_Aim of the exercise_. Below are some records. Print exactly the lines between the one holding "Instruction: Select the" and the one holding "Instruction: Select Ja", inclusive, and nothing else.

_Exercise data_.
-------

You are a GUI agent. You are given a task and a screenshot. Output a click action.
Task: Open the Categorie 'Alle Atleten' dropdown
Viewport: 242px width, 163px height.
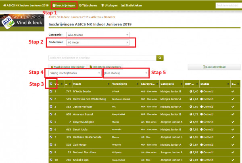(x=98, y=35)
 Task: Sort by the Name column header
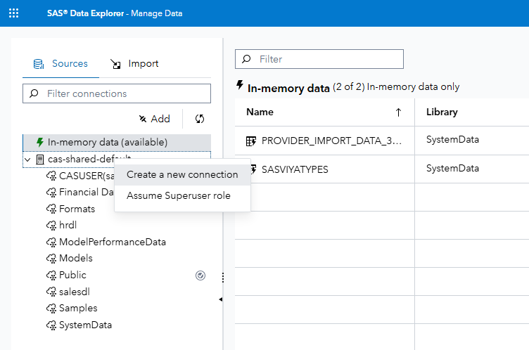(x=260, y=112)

-------

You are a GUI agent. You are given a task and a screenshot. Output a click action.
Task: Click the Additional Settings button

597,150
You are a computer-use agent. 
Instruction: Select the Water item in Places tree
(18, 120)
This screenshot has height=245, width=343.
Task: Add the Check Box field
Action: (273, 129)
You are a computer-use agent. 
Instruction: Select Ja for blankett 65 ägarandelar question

-------

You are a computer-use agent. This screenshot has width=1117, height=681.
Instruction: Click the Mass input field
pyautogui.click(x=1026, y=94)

-------

_Expected answer_.
Instruction: Select the Water item in Places tree
(18, 120)
This screenshot has height=245, width=343.
Task: Add the Check Box field
Action: (273, 129)
You are a computer-use agent. 
Instruction: Select Ja for blankett 65 ägarandelar question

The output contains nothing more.